◆ **Task statement**: Rewrite these lines, swapping "screenshot" for "image" everywhere and keeping everything else the same. Leave the pictures out.

◆ **Materials provided**:
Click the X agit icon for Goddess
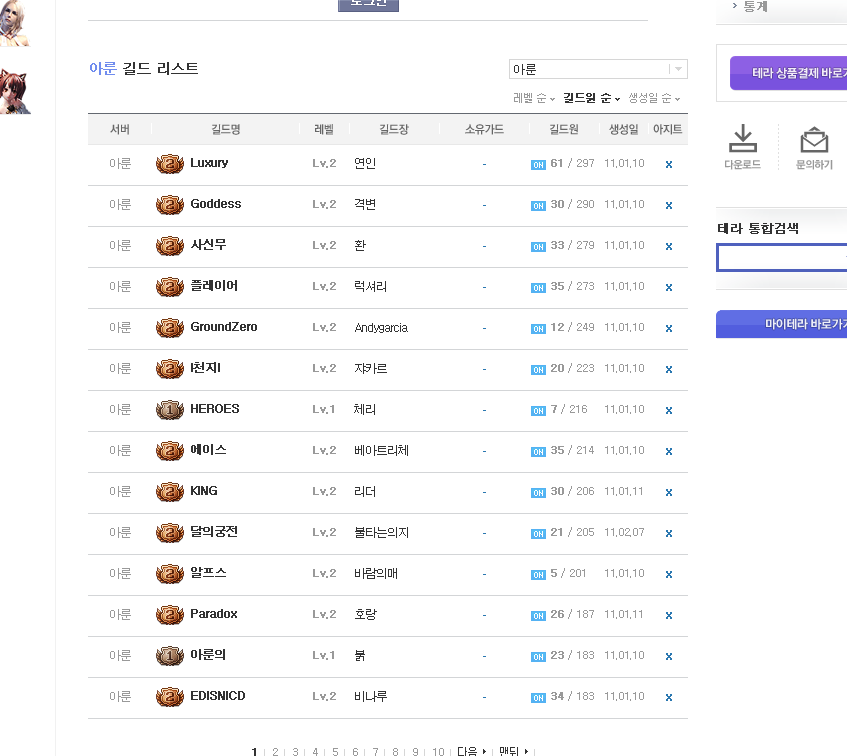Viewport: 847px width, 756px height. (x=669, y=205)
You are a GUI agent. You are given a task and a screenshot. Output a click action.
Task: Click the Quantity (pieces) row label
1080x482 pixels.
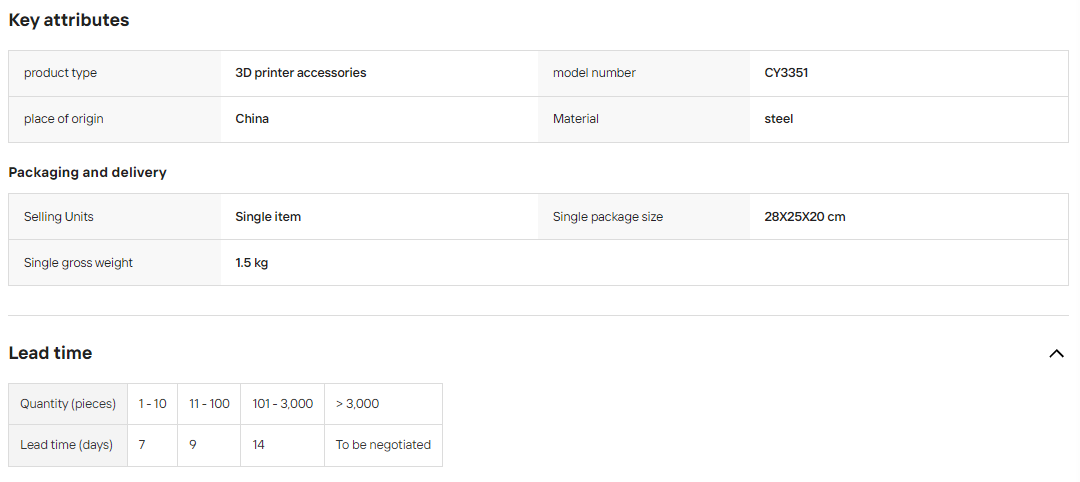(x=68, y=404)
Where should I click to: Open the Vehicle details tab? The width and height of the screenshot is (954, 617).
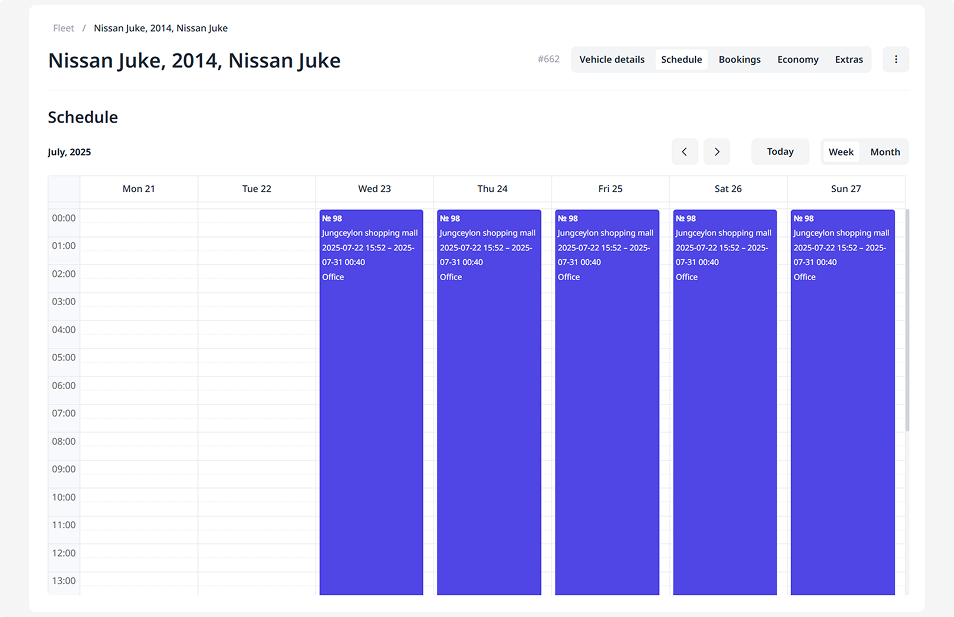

◆ **Answer to this problem**:
Click the X agit icon for Goddess
Viewport: 847px width, 756px height. (x=669, y=205)
You are a GUI agent. You are given a task and a image. Output a click action.
Task: Click the Quantity (pieces) row label
1080x482 pixels.
(x=68, y=404)
Where should I click to: Open the Vehicle details tab? The width and height of the image is (954, 617).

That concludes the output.